Wednesday, August 19, 2009

Life is Empty without Love




I've cried at least three times a week.  Possibly everyday.  I cry because I see the love of my life sad and afraid.  I cry because life can be very cruel.  Why do so many people suffer?  

My problems are mosquito bite on an elephants ass compared to many, many people.  Its hard to put in perspective how bad some people have it.  Many days I feel guilty simply for feeling down. How dare I feel sad when my partner gets laid off and we teeter on the edge of complete loss. Should  I not fear what will happen if my business fails?  If I cant earn a living because people just are not showing up in city busses and lining up for a 60 dollar haircut?  What's my problem? There are people who are starving, people who are homeless. People who by mere birth have every odd stacked against them.  I can no longer be convinced that there is some divine being out there looking out for his flock.  In the past I have always been the first one to accept the presence of the divine.  Jesus, Allah, God, Brahma,  I've tried them all.  I've prayed, chanted, sang, danced, screamed, meditated, lit candles, read holy books, spoke in tongues, fasted, feasted,  fed the poor.  I HAVE a religious history:)  Yet as I look around and see the systematic destruction of the poor and working class by the powerful, elite, bullies of this world, all faith in GOD vanishes.  

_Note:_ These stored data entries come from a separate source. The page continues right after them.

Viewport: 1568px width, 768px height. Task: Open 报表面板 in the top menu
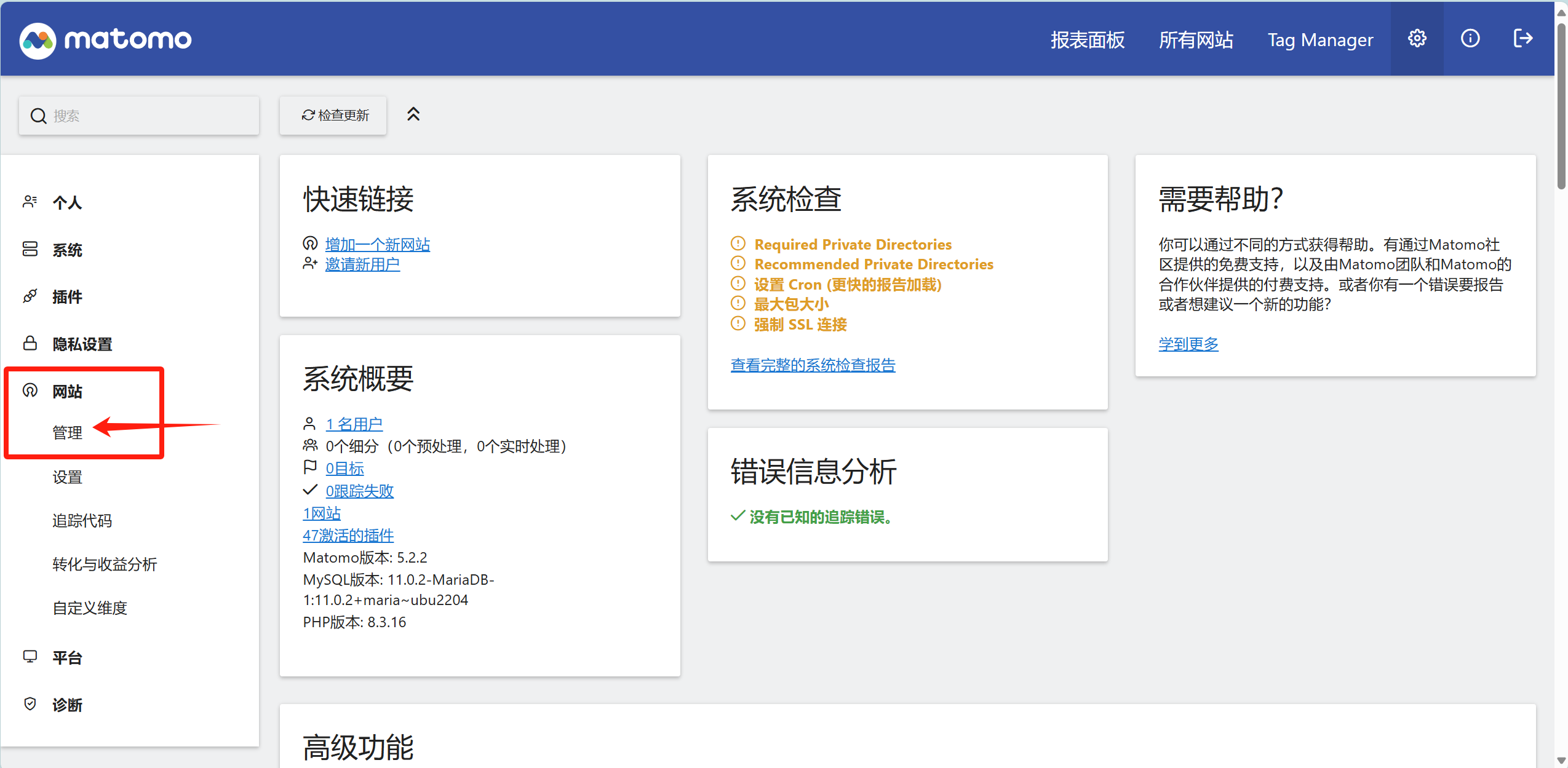pos(1087,40)
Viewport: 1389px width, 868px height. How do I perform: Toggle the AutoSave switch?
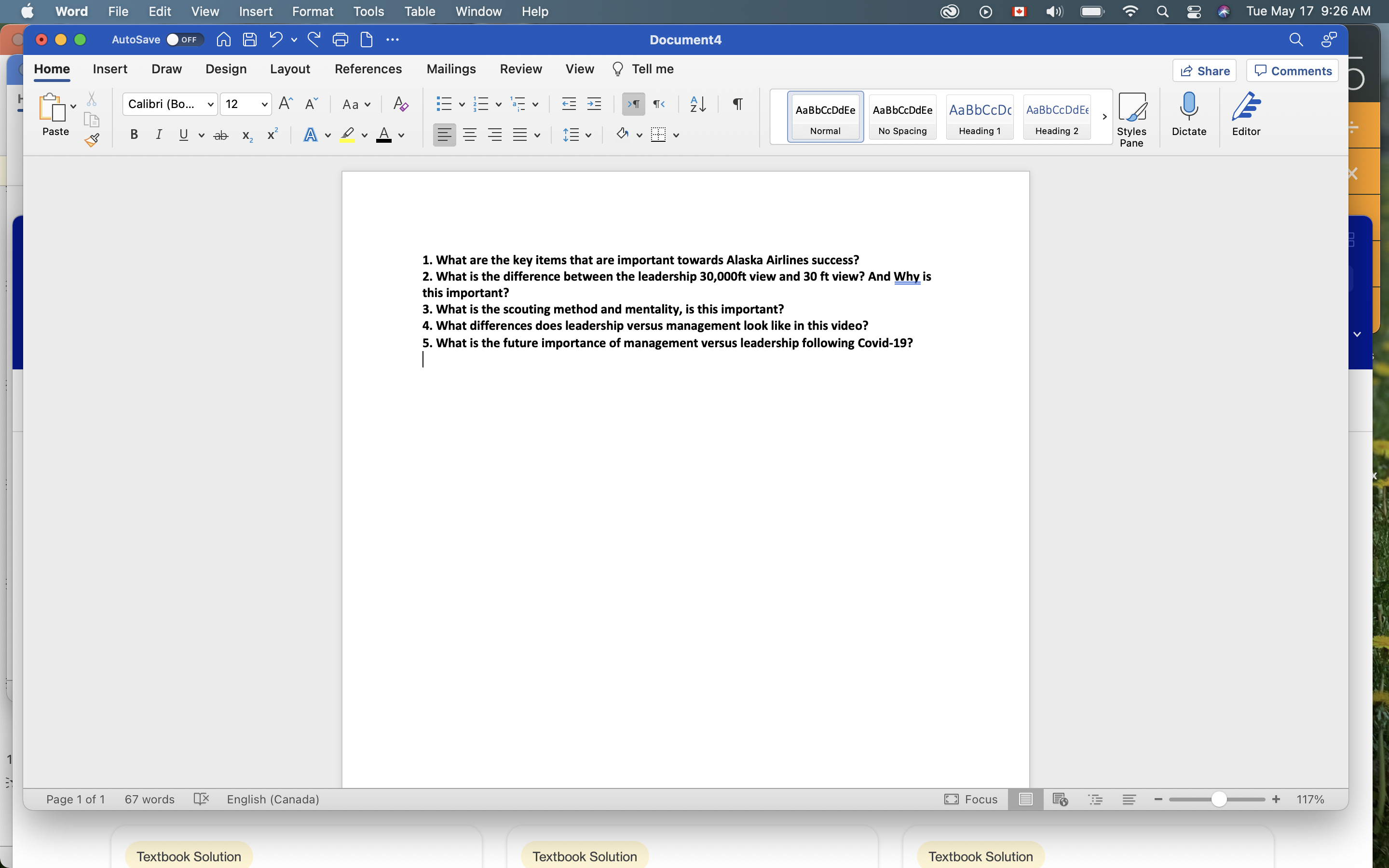coord(184,39)
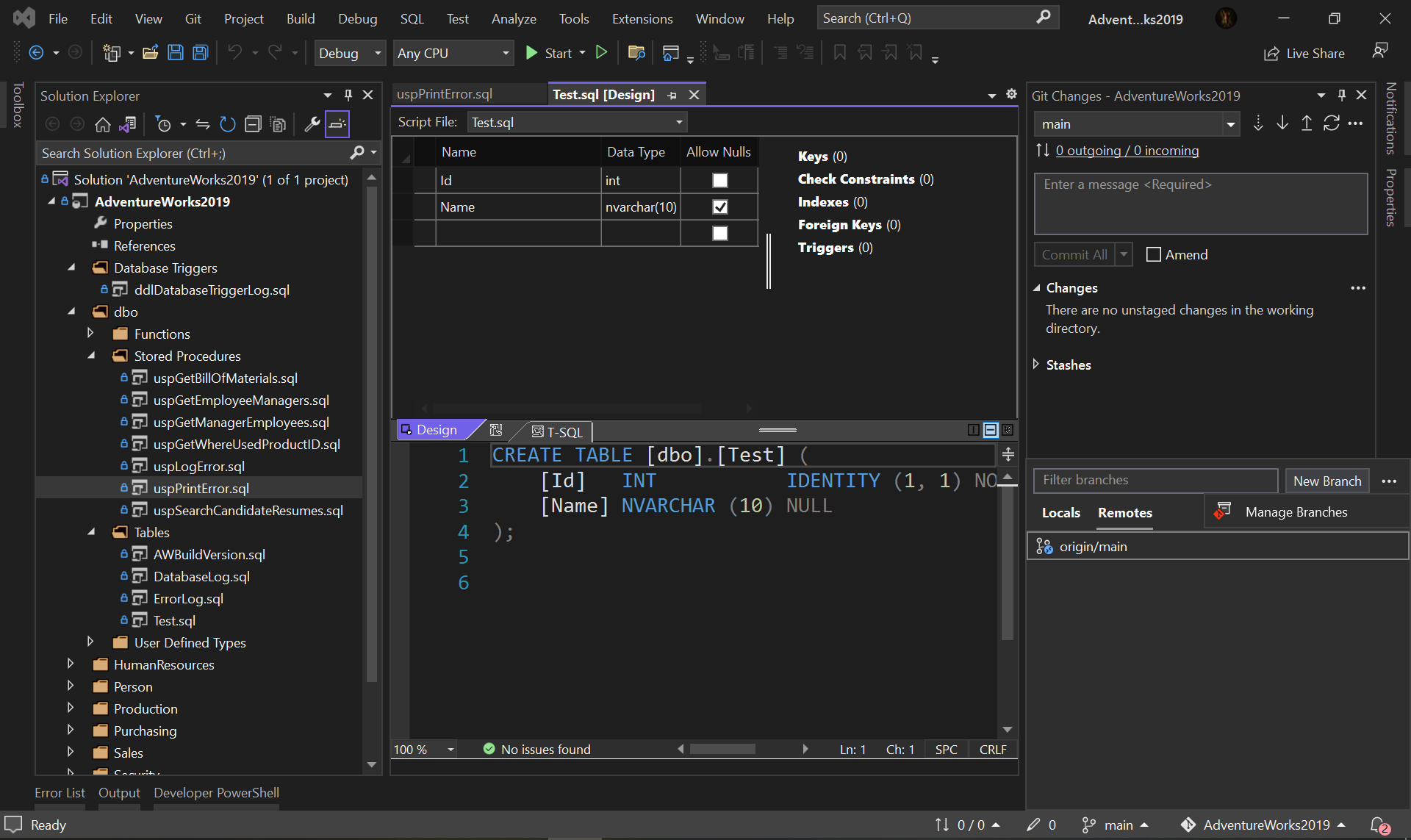Switch to the uspPrintError.sql tab

[x=445, y=94]
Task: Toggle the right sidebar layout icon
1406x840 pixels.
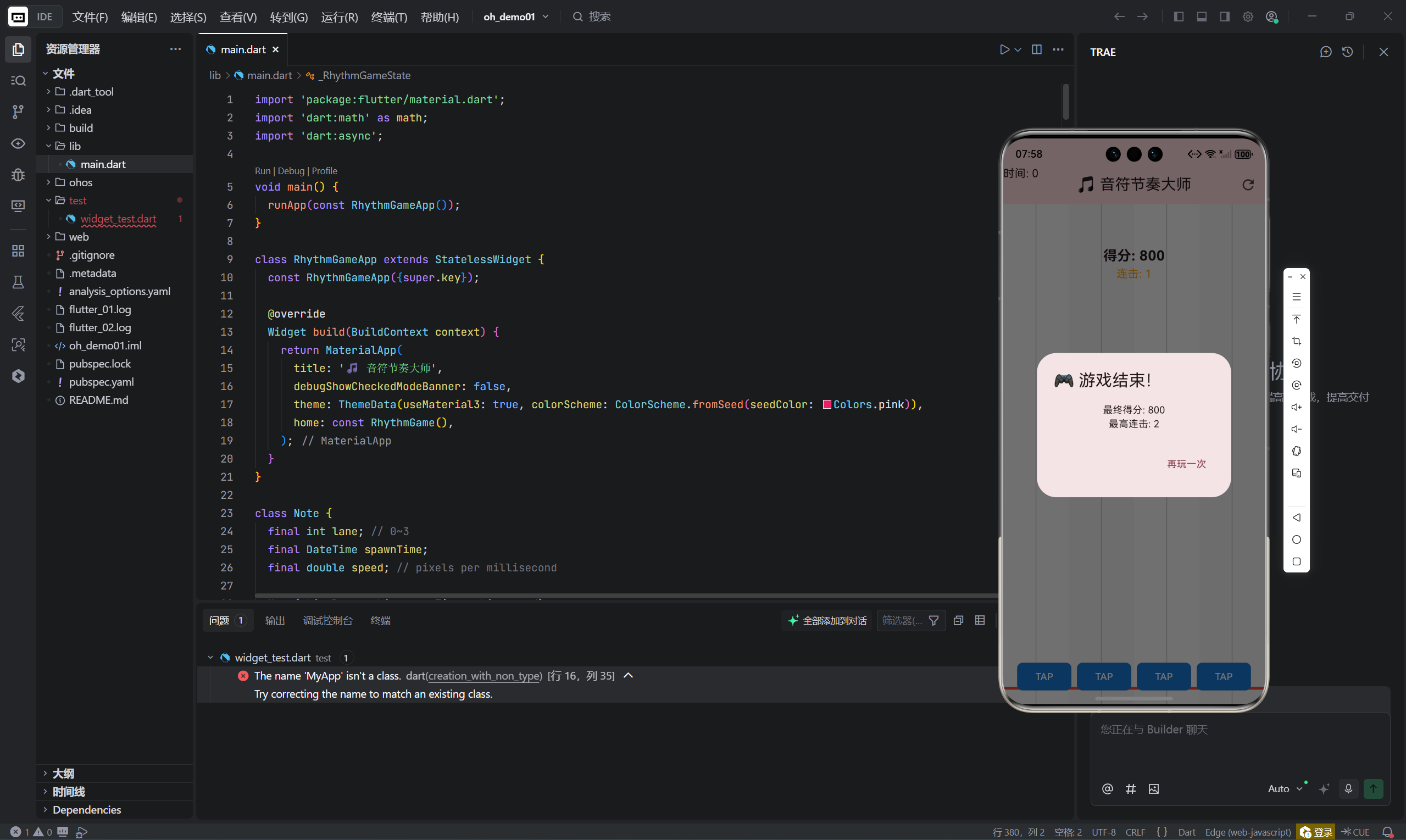Action: [1224, 16]
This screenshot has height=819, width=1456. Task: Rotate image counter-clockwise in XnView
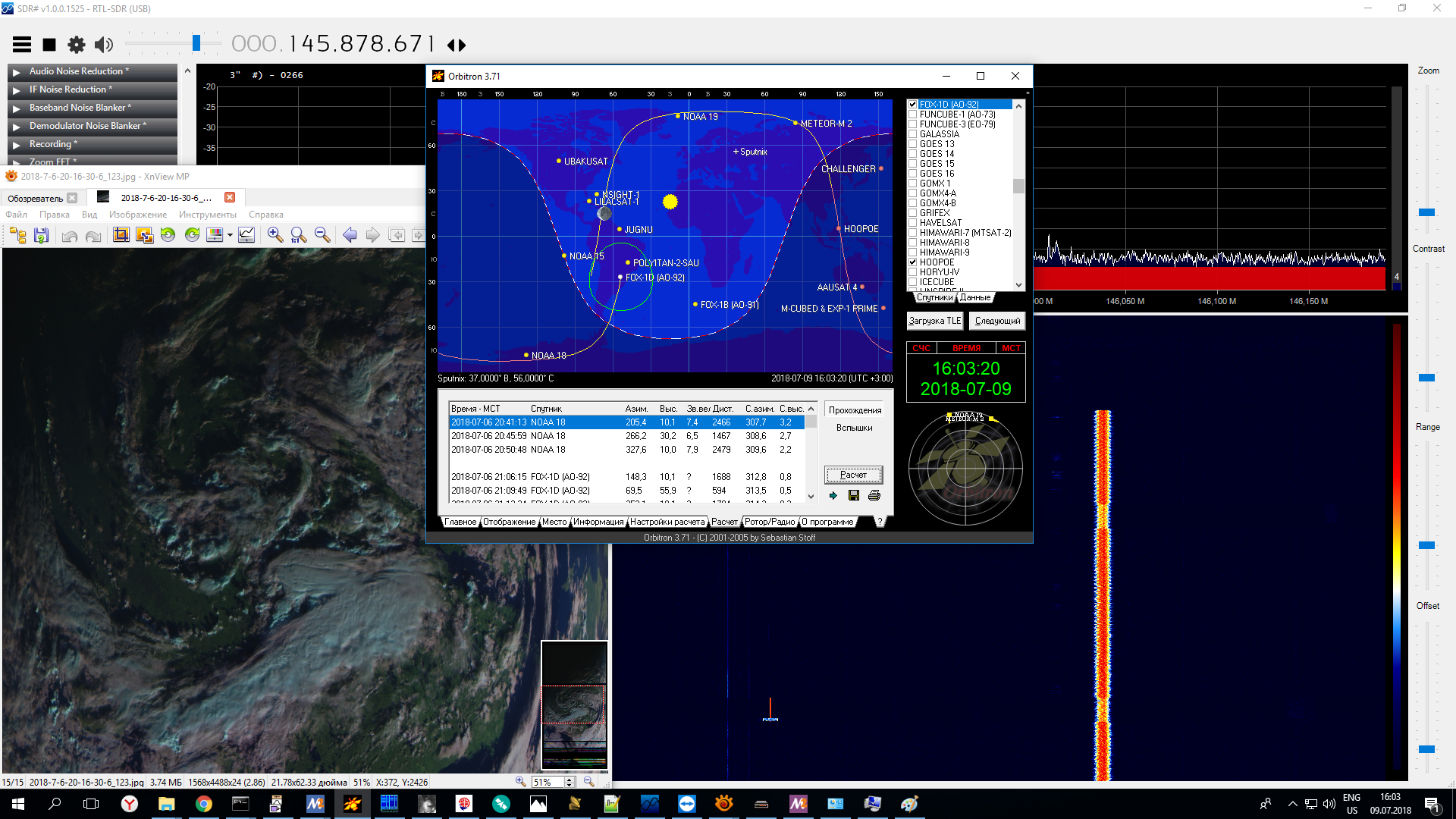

So when my heart is at its most fragile, and my strength at its lowest I look into the eyes of the man I have committed my life to and find my god.  My faith.  Suddenly I'm not afraid.  Love is really god.  Silly, maybe.  Cliche, Si!  Simple.............of course!  The human capacity to love is what separates us from amphibians.  And not just love, but trust and believe in.  Frogs really do not trust each other.  

If I had nothing left, I'd have Vince.  If illness ruins me financially, I still have Vince.  When I'm old, ugly and poop my britches, I will always have Vince!

We all have someone who love us.  We all have someone who loves us.  

Maybe its not a partner, husband, wife, spouse.  Maybe its a mom, dad, auntie, friend, friends, family.  We do not go it alone.  

The loss of all financial and material stuff will not kill me.  The fear of the loss of all financial and material stuff will also not kill me.  If I have my health I can get these things back.  As my high school choir teacher Joan Lamb says "no one ever said it was going to be easy".  

Look Around.  Take a moment to look at the face of the person you love.  Look a little longer than you might normally.  That is God.

If I lose people, If I lose love, life is empty.